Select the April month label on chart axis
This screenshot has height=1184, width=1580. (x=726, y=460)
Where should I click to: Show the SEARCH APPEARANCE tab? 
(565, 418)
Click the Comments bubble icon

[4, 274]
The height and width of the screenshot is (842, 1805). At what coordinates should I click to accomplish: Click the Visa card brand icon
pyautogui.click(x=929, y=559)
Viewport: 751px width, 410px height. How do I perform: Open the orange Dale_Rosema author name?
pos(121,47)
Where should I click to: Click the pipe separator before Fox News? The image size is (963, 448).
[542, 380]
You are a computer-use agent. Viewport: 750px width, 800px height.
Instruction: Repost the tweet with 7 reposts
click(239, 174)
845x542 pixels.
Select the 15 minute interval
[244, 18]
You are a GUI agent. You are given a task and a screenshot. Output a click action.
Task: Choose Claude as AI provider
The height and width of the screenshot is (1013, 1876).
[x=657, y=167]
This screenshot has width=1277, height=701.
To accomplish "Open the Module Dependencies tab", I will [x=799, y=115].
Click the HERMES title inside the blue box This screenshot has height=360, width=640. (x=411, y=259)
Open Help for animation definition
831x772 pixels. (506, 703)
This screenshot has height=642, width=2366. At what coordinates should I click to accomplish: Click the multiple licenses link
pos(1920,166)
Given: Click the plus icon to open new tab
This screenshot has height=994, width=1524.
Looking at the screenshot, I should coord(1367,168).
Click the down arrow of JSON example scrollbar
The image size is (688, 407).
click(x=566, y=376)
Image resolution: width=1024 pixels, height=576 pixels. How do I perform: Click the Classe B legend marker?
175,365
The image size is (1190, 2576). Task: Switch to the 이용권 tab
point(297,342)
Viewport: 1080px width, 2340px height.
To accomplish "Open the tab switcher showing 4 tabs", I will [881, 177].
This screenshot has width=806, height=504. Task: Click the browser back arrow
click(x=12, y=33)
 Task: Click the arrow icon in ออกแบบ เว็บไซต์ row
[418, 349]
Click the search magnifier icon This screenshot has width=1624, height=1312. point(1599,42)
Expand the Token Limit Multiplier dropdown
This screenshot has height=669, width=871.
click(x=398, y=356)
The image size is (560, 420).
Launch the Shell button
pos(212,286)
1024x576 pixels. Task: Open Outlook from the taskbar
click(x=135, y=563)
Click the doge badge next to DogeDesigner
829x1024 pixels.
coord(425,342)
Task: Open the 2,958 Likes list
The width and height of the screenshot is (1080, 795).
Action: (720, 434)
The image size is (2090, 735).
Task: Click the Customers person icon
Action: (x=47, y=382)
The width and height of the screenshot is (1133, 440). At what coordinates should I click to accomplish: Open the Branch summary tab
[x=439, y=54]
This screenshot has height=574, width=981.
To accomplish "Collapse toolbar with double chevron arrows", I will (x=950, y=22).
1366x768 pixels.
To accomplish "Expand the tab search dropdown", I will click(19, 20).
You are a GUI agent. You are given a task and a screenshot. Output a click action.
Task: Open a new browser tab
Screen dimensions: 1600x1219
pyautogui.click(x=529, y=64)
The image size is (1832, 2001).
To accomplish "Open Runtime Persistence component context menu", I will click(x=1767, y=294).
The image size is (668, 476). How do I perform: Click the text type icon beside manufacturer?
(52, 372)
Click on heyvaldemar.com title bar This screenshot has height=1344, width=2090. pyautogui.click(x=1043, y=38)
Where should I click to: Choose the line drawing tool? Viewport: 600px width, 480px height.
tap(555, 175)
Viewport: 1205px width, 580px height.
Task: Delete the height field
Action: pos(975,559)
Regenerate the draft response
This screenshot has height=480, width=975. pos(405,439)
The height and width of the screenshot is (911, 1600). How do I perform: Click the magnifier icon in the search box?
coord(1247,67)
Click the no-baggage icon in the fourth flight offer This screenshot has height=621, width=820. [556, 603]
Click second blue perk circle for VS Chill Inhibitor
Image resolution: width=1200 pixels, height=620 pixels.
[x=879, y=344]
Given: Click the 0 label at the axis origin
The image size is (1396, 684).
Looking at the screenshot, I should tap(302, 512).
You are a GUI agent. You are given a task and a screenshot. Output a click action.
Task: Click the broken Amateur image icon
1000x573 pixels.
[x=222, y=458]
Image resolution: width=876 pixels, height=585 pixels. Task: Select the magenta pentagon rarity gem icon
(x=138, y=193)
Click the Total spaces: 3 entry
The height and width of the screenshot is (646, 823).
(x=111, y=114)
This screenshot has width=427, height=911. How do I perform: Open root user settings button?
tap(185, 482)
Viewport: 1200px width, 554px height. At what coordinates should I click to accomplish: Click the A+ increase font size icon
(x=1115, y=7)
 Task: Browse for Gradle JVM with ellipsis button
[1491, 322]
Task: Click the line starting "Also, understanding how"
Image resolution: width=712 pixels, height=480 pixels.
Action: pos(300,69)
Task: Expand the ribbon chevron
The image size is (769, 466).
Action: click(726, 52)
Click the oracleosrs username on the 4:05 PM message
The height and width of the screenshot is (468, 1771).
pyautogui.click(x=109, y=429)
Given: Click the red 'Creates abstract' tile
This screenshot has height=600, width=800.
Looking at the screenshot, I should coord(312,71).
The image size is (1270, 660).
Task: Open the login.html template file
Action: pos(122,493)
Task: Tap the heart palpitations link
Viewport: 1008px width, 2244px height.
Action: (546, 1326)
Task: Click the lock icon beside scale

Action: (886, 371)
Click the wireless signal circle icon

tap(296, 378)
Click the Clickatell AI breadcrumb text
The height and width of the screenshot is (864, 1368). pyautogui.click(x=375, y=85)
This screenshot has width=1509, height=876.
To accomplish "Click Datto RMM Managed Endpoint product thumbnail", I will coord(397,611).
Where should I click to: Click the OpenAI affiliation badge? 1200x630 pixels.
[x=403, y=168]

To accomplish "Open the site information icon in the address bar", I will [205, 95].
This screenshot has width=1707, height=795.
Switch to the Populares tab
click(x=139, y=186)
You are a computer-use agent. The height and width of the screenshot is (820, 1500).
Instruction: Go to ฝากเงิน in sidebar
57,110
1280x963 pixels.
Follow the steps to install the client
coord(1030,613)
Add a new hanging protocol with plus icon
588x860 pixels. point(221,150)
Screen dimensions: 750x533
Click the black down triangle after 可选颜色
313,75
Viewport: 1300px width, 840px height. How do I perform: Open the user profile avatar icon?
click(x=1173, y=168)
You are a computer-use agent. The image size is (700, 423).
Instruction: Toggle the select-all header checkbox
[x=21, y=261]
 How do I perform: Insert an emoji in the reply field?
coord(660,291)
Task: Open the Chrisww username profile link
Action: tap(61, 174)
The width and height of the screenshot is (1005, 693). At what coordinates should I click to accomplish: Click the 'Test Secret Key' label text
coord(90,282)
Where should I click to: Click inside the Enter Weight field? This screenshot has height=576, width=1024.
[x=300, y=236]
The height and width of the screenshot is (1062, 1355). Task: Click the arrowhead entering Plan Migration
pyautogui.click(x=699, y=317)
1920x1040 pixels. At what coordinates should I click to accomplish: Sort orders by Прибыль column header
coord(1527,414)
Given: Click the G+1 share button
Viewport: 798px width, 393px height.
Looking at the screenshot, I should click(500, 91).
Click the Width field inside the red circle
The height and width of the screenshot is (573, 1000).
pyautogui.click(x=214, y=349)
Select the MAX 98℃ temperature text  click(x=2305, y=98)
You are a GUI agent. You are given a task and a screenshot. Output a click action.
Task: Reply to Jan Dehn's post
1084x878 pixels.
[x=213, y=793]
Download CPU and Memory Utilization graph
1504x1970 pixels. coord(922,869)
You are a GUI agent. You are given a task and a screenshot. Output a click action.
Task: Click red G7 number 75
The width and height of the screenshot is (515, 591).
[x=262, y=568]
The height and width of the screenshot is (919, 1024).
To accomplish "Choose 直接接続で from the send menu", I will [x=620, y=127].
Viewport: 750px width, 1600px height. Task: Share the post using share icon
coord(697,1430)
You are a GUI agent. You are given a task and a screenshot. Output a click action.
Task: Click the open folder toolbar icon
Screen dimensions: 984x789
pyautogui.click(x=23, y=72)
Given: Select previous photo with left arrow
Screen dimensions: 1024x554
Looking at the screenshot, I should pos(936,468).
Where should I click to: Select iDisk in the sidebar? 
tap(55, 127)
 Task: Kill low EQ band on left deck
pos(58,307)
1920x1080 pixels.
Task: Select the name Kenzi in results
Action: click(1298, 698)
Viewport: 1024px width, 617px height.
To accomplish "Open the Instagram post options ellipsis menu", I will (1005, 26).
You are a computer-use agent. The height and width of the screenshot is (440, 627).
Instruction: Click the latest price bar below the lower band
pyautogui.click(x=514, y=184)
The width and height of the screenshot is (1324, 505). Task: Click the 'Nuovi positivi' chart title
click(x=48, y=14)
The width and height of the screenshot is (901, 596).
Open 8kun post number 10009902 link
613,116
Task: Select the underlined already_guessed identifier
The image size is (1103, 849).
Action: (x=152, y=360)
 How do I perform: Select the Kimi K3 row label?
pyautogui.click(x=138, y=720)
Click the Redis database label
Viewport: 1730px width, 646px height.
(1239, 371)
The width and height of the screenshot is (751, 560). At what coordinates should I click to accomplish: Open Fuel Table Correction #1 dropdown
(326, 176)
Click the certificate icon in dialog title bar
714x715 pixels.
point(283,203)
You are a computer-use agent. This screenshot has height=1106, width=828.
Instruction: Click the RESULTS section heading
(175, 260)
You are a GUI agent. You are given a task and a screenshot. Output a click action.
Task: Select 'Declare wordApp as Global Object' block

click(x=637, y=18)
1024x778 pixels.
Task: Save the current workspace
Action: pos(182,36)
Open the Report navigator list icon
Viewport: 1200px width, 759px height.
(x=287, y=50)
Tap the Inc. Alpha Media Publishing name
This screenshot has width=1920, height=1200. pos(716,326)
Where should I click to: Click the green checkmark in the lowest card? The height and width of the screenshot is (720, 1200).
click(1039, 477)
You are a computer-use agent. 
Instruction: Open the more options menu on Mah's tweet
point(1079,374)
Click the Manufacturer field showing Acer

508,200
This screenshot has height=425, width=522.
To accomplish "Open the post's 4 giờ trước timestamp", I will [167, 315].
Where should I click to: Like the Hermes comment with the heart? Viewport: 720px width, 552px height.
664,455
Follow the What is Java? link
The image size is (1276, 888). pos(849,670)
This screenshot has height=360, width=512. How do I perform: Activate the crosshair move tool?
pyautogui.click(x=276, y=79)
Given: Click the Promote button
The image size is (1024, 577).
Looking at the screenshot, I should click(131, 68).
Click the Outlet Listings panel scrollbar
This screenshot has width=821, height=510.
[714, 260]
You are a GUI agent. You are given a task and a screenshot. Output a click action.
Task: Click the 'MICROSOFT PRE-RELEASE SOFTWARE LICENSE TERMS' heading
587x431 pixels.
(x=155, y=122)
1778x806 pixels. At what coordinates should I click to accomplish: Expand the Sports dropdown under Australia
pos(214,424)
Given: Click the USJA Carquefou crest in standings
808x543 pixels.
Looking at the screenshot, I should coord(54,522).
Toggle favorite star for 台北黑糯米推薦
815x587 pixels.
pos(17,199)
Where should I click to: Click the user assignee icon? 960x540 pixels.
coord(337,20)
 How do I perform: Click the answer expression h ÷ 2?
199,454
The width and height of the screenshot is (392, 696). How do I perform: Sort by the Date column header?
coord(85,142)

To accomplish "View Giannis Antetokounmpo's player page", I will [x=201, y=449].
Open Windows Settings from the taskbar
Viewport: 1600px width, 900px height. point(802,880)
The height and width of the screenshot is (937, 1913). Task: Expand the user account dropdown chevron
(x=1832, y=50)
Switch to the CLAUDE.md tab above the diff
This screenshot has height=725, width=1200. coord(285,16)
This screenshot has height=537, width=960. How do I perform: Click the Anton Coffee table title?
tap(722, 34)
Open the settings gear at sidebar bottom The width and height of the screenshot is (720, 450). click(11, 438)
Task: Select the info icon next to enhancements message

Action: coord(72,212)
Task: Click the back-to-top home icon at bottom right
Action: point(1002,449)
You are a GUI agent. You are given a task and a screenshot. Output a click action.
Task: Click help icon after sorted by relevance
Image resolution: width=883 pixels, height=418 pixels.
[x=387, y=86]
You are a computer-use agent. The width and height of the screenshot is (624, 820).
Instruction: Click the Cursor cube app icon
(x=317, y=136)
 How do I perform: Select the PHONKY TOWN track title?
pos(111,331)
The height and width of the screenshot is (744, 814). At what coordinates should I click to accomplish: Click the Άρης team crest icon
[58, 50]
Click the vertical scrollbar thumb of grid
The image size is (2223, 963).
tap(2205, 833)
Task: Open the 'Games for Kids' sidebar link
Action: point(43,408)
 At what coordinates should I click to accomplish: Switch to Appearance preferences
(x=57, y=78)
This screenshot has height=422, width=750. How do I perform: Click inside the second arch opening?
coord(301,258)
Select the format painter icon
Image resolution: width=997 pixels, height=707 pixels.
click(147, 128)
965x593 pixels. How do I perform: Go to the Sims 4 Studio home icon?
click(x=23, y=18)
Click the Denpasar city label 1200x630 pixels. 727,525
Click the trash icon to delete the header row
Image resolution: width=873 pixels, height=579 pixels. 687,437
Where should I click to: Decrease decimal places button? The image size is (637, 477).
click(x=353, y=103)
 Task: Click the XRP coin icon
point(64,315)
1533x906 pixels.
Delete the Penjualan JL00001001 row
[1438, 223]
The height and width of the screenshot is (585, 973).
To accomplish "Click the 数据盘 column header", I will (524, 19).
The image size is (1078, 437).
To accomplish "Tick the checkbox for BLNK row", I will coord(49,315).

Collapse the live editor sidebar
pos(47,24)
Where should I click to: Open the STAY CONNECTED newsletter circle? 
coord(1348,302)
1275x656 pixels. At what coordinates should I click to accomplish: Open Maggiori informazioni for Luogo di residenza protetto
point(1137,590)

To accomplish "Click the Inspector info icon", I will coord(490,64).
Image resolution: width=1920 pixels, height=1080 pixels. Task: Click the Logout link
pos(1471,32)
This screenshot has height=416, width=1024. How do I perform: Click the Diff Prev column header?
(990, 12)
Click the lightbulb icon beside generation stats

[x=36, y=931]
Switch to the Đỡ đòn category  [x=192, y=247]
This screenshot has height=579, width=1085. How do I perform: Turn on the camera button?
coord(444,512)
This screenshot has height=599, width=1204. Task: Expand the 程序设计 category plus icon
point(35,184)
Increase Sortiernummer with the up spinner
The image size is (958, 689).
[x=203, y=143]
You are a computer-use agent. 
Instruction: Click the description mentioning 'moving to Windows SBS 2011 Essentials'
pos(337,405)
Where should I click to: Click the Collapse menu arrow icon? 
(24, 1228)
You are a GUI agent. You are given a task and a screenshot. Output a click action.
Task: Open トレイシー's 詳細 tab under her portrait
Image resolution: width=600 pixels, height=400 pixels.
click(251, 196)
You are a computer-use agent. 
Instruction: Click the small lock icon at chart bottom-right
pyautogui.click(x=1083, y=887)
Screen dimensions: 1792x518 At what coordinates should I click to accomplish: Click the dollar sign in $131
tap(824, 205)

_EXERCISE DESCRIPTION:_ In the entries above, find the line with "is (440, 627)." and the line with "The width and height of the screenshot is (901, 596).", then set down exactly those two and every line between them, nothing else.

_EXPECTED ANSWER:_
You are a computer-use agent. The height and width of the screenshot is (440, 627).
Instruction: Click the latest price bar below the lower band
pyautogui.click(x=514, y=184)
The width and height of the screenshot is (1324, 505). Task: Click the 'Nuovi positivi' chart title
click(x=48, y=14)
The width and height of the screenshot is (901, 596).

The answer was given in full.